**TEXTE CITÉ**
□ □ □
Au collège, il peut s’agir de faire passer un test aux élèves qui cocheront les affirmations qui leur correspondront le plus. Par exemple “j’aime lire”, “j’aime peindre et dessiner”, “j’aime comprendre comment les objets fonctionnent ”, etc. Le cours de SVT sur les neurones peut être un moment propice pour donner ce test aux élèves et leur faire remplir la carte de leur cerveau.
Une fois le profil des élèves établi, l’enseignant peut mieux adapter sa manière d’aborder les apprentissages. Par exemple, faire comprendre la notion de soustraction en enlevant une note d’une mélodie pour les élèves ayant une intelligence musicale développée. Un élève kinesthésique pourrait également apprendre le phénomène des plaques tectoniques en mimant. On peut ainsi imaginer des séquences mêlant des activités pour les différents types d’intelligences. Les professeurs connaîtront les stratégies pédagogiques à privilégier en classe et pourront aussi effectuer des regroupements d’élèves.
□ □ □
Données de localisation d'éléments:
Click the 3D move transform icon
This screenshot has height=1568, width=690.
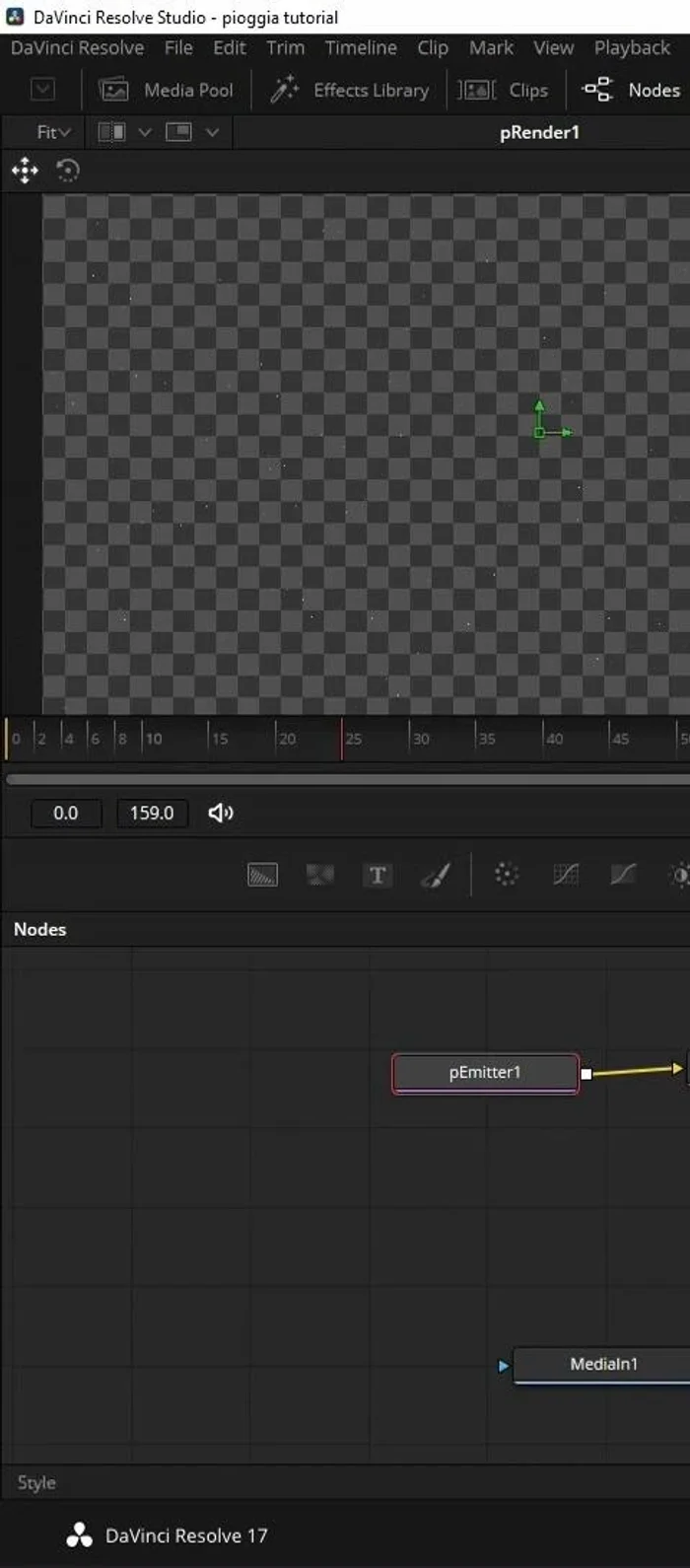click(25, 172)
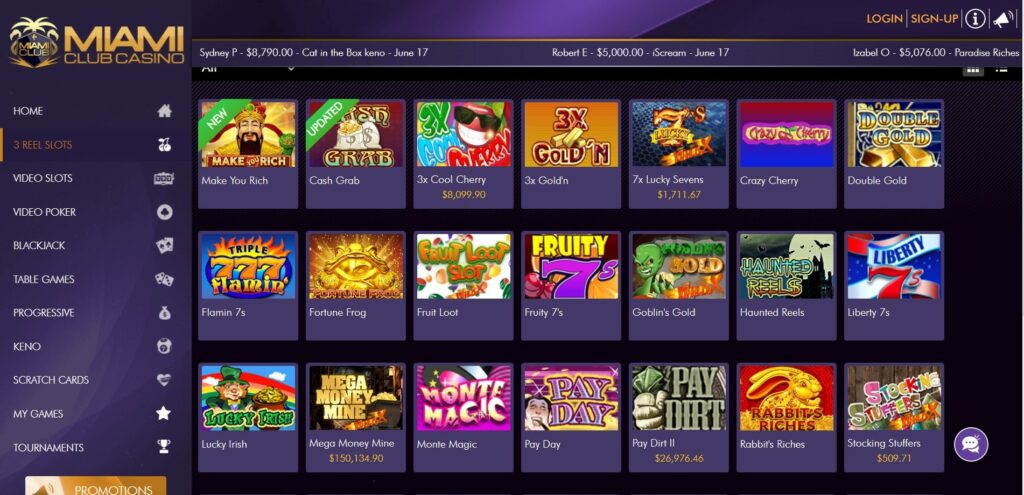Viewport: 1024px width, 495px height.
Task: Expand the All filter dropdown
Action: pyautogui.click(x=248, y=68)
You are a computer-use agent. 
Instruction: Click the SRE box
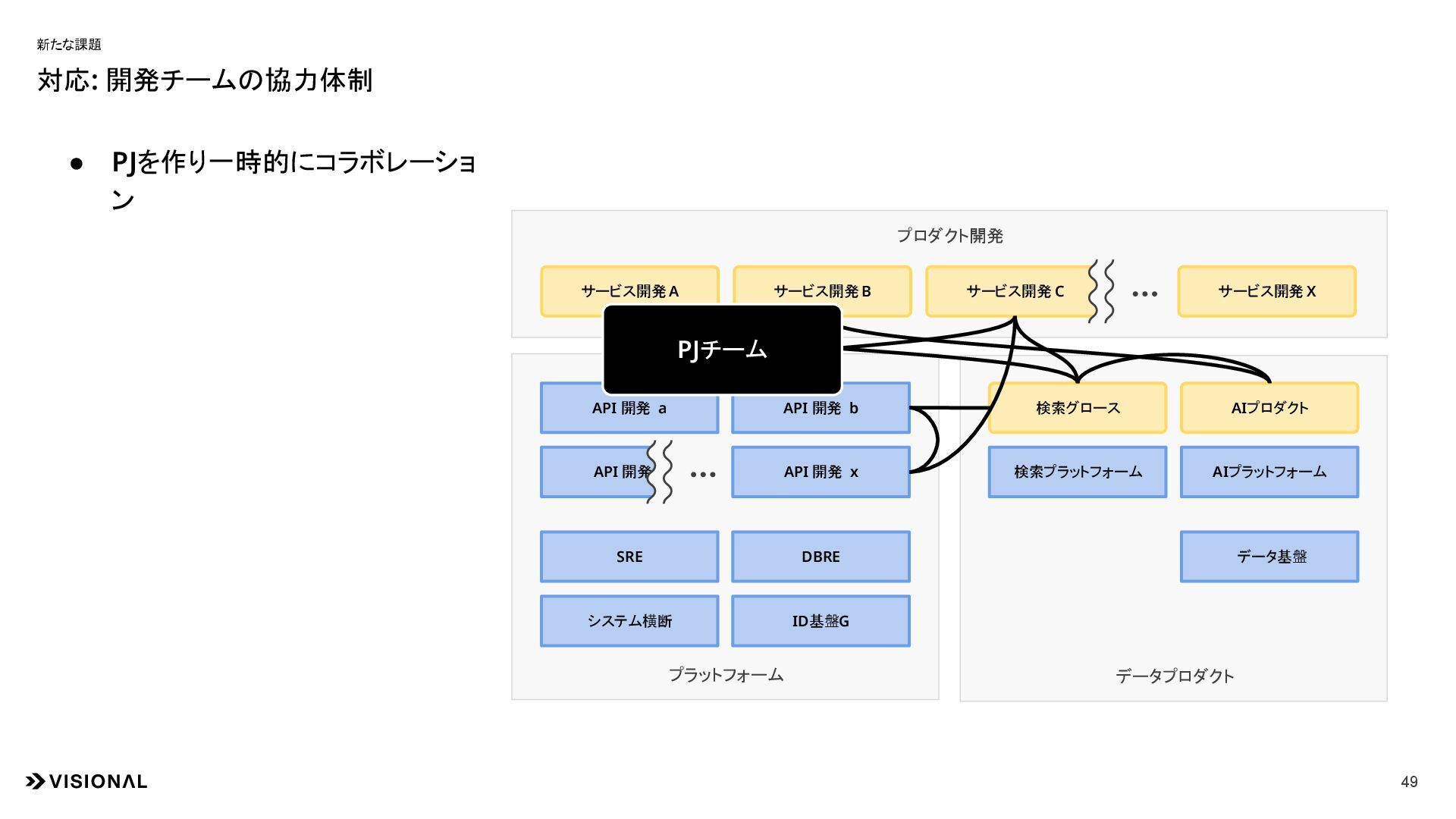click(x=629, y=557)
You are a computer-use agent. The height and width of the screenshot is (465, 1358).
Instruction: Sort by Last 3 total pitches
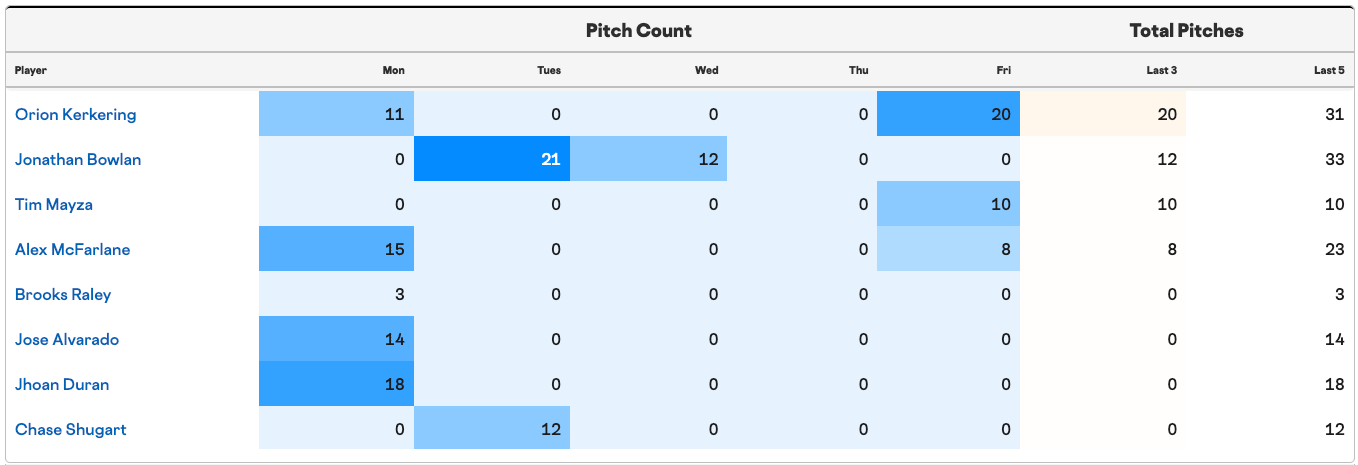[1161, 70]
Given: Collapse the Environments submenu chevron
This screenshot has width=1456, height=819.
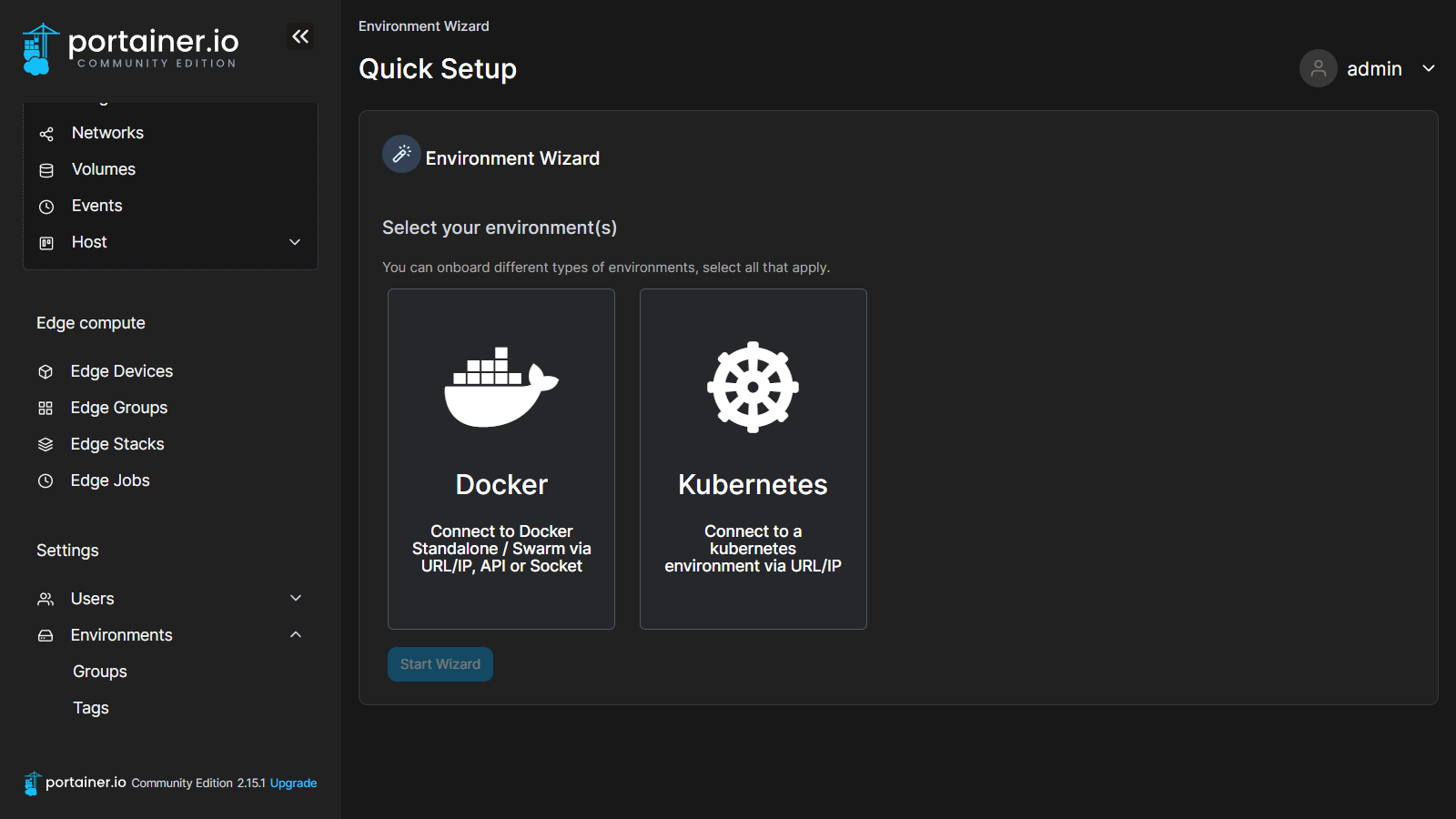Looking at the screenshot, I should coord(295,634).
□ □ □
**OBJECTIF A**
D'après le texte cité, quel cours se prête bien au passage du test par les élèves ?
**OBJECTIF B**
Pour chacune des affirmations suivantes, dites si elle concorde avec le texte cité. Répondez par oui ou non et citez les mots du texte qui tranchent.
(i) Au collège, le test demande aux élèves de cocher les affirmations qui leur correspondent le plus.
(ii) Le texte propose qu'un élève kinesthésique apprenne la soustraction en mimant.
(iii) Le texte déconseille aux professeurs de regrouper les élèves.
**OBJECTIF C**
Prolongez, s'il vous plaît, le texte sur l'adaptation de l'enseignement aux types d'intelligence des élèves, à la suite de sa dernière phrase.

**RÉPONSE A**
Le cours de SVT sur les neurones.

**RÉPONSE B**
(i) Oui : « qui cocheront les affirmations qui leur correspondront le plus ».
(ii) Non : « Un élève kinesthésique pourrait également apprendre le phénomène des plaques tectoniques en mimant. »
(iii) Non : « pourront aussi effectuer des regroupements d’élèves ».

**RÉPONSE C**
Un exemple de séquence sollicitant plusieurs intelligences.
On s’est prêtés au jeu pour essayer d’imaginer un exemple de séquence prenant en compte les intelligences multiples pour le collège.
En Histoire-Géographie 6e : Les relations de l’Empire romain avec les mondes anciens.
- L’intelligence logique – mathématique et interpersonnelle :
Les élèves doivent tenir un carnet d’échange de marchandises : la soie pour la Chine, les pierres précieuses, les parfums et les plantes aromatiques pour les Kouchans, le vin et le corail pour les Romains. Les Parthes sont les intermédiaires et sont payés en pièces d’or. Les élèves doivent troquer des images représentant ces différents éléments et tenir un carnet pour compter et classifier les échanges réalisés entre eux.
- L’intelligence verbale – linguistique
Les élèves peuvent écrire un court texte sur la fabrication de la soie ou du papier ou travailler sur un dialogue à l’oral entre un mandarin et un romain.
- L’intelligence visuelle – spatiale
Il peut s’agir de visualiser les itinéraires, les routes maritimes et terrestres avec une vidéo d’une carte animée (flèches, différentes couleurs pour caractériser les empires), l’élève peut également réaliser des schémas pour expliquer les dangers rencontrés sur la route de la soie et les moyens utilisés pour se protéger.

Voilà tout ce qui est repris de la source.